TASK INPUTS: Begin
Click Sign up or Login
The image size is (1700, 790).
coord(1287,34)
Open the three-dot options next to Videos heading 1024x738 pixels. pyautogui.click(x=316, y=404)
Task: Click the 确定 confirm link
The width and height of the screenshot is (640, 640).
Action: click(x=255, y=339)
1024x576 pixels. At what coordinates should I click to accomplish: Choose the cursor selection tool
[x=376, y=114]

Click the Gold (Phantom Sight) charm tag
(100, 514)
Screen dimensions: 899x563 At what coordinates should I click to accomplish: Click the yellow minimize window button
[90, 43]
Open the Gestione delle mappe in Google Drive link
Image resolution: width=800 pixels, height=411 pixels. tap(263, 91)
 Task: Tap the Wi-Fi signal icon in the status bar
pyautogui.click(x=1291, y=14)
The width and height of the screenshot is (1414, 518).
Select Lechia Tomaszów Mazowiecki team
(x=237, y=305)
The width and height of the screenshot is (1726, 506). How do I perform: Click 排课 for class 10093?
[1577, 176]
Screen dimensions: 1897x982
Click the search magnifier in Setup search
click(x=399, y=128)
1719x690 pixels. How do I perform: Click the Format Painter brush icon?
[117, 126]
TASK INPUTS: End
# [WHAT THE EXERCISE ASKS]
Which lines run from the one containing "Click the search magnifier in Setup search" to the end of the records? Transcribe exactly those, both ends included.

# [EXERCISE OUTPUT]
Click the search magnifier in Setup search
click(x=399, y=128)
1719x690 pixels. How do I perform: Click the Format Painter brush icon?
[117, 126]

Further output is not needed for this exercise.